I've created my own sample data as follows:
history
issue_date group
0 2014-01-02 1
1 2014-01-02 2
2 2016-02-04 3
3 2016-03-05 2
You use group_by and apply to do what you were attempting. First you definge the function you want to apply. Then group_by.apply will apply it to every group. In this case I've used n=1 to demonstrate the point:
def date_compare(df):
date_current = df.issue_date.max()
date_before = date_current - pd.Timedelta(weeks=4*1)
hh = df[df['issue_date'] > date_before]
return hh
hh = history.groupby('group').apply(date_compare)
issue_date group
group
1 0 2014-01-02 1
2 3 2016-03-05 2
3 2 2016-02-04 3
So the smaller date in group 2 has not survived the cut.

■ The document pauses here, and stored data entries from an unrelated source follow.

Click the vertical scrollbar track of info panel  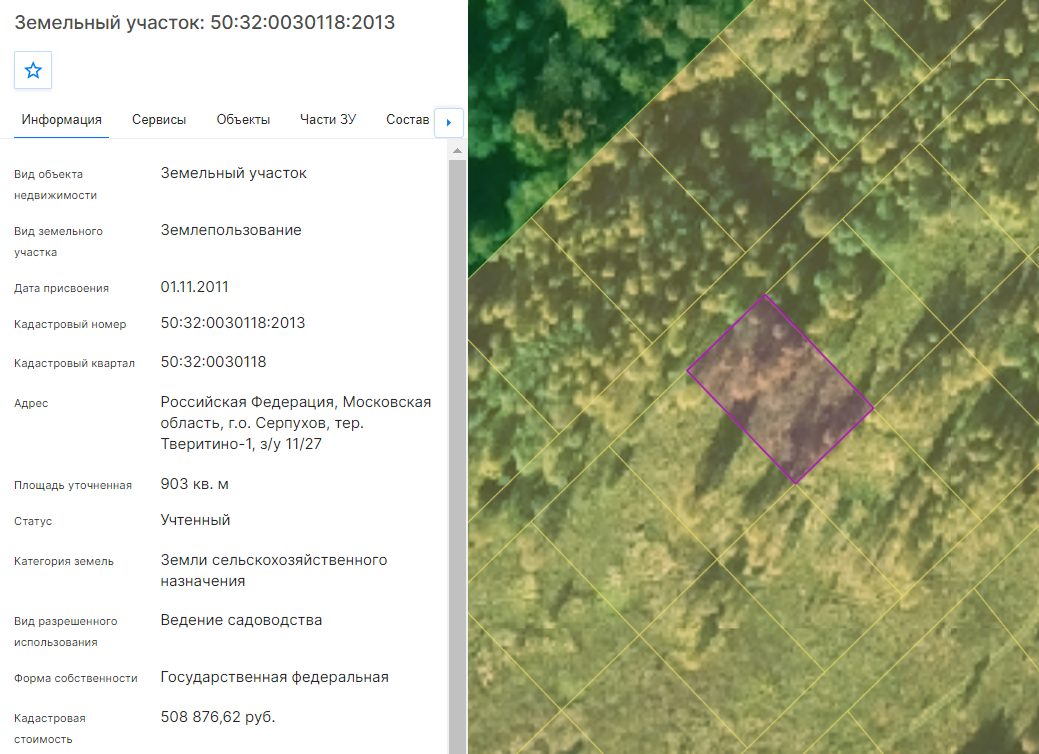click(x=457, y=457)
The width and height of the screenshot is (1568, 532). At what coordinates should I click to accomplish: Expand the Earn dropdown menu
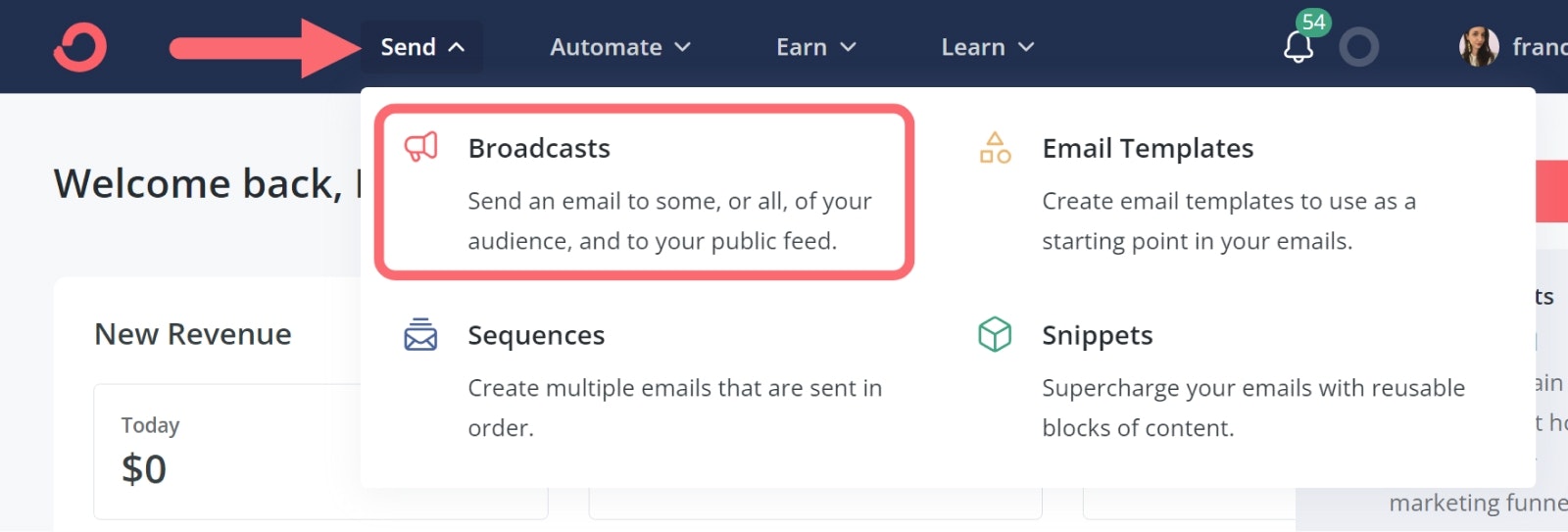click(x=816, y=47)
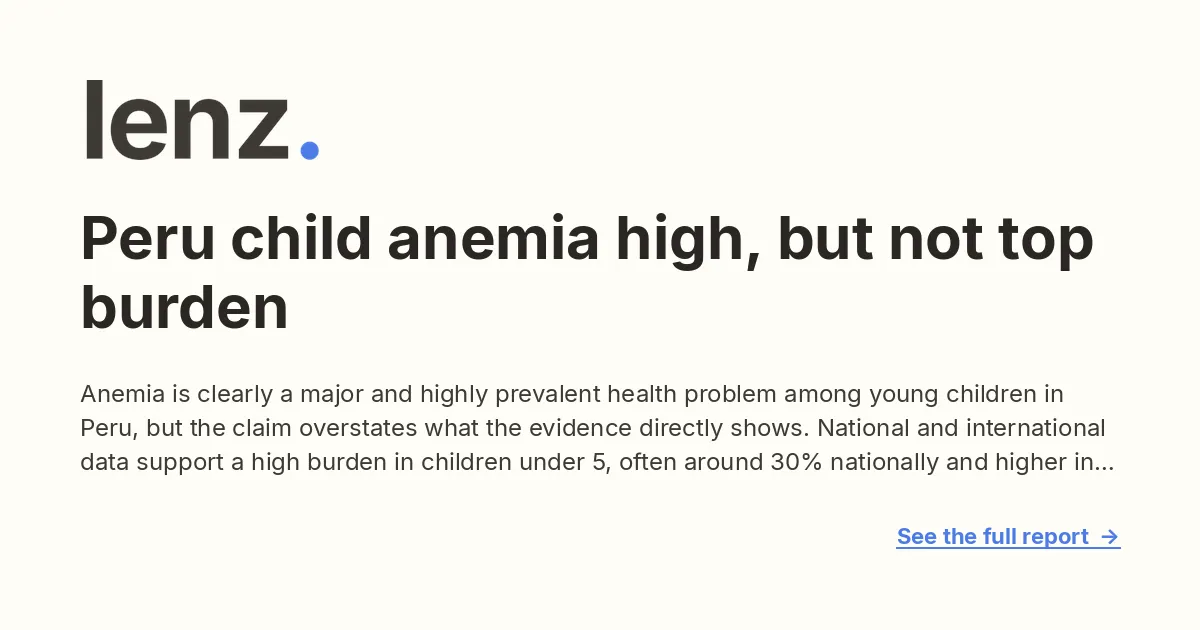
Task: Open the See the full report link
Action: coord(1008,537)
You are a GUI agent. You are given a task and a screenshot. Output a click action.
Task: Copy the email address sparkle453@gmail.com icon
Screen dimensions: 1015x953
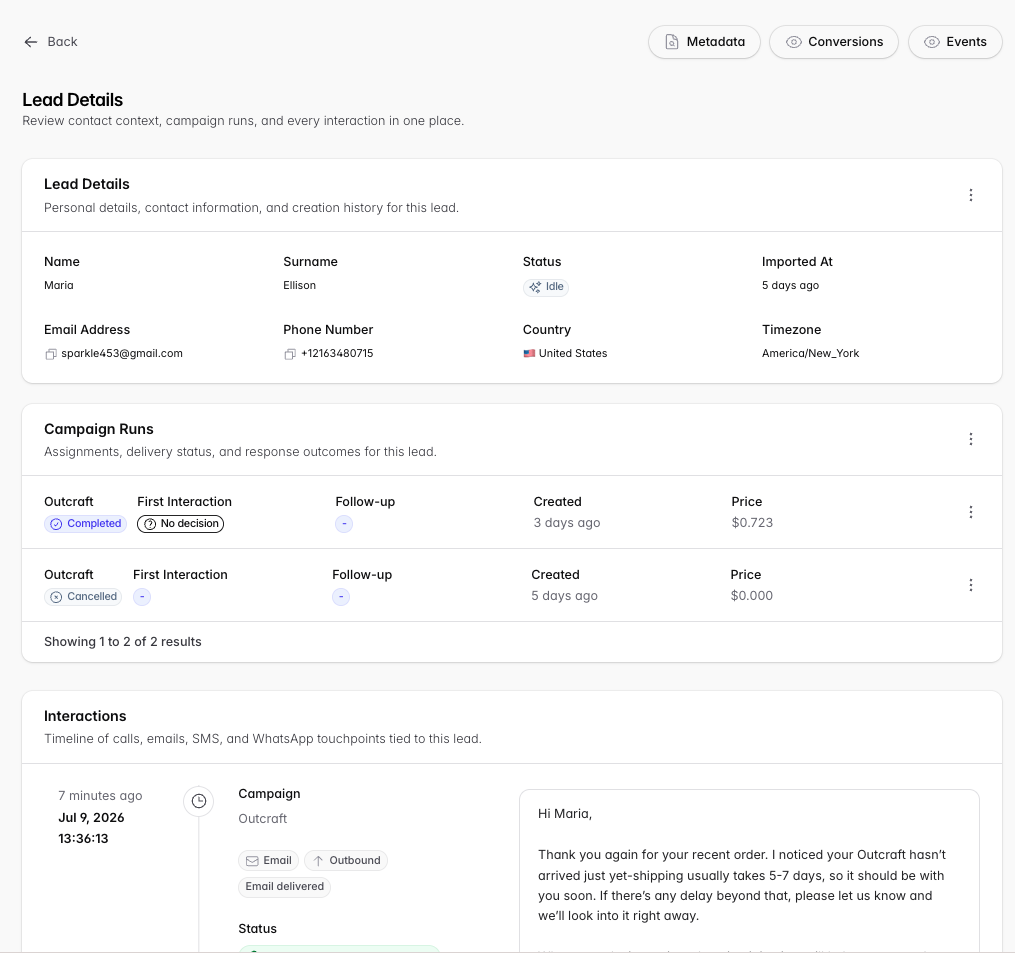click(50, 354)
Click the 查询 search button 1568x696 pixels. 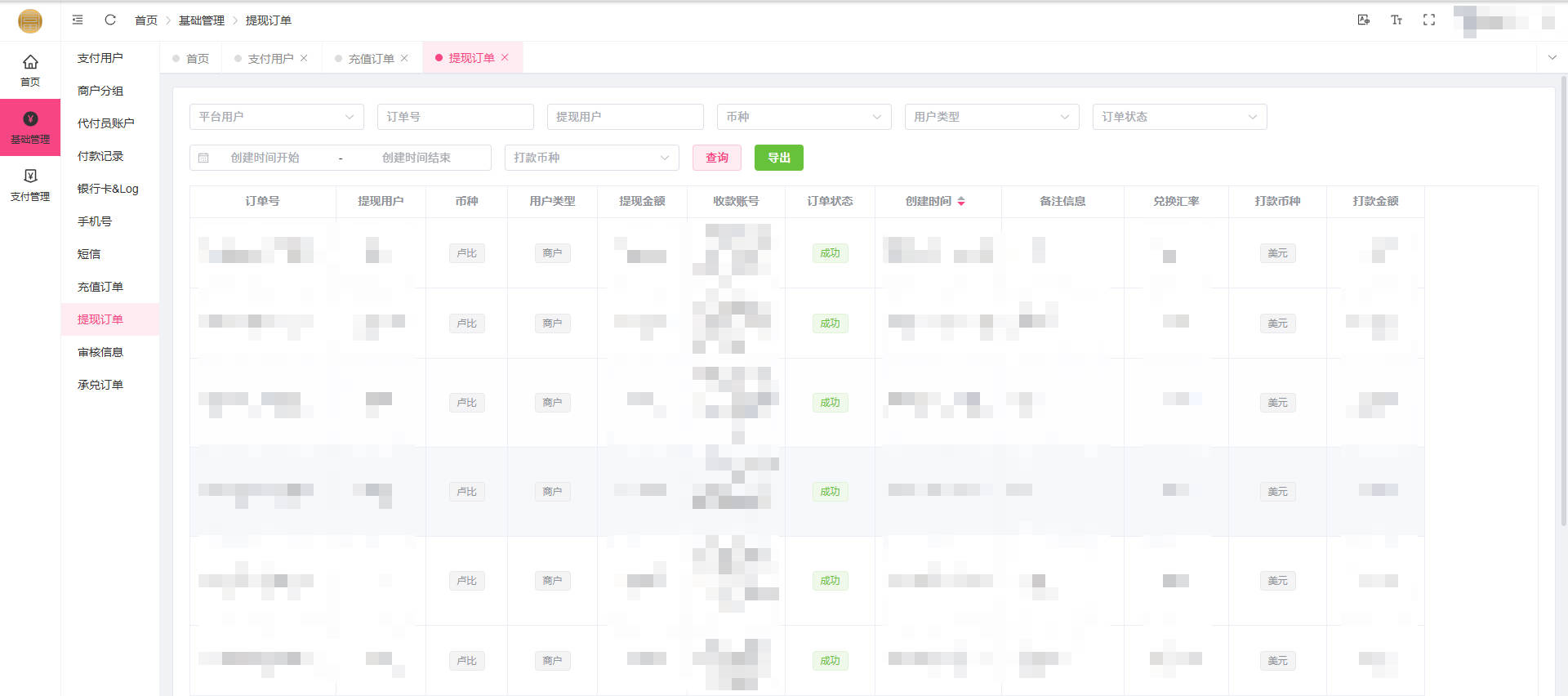[x=716, y=158]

Hope that's helpful and that it follows the same logic you were going for.
Upvotes: 2
Reputation: 2110
I think your best option will be to merge your original df with date_current, but this will only work if you change your calculation of the date_before such that the group information isn't lost:
date_before = date_current - pd.Timedelta(weeks=4*n)
Then you can merge left on group and right on index(since you grouped on that before)
history = pd.merge(history, date_before.to_frame(), left_on='group', right_index=True)
Then your filter should work. The call of to_frame is nessesary because you can't merge a dataframe and a series.
Hope that helps.
Upvotes: 1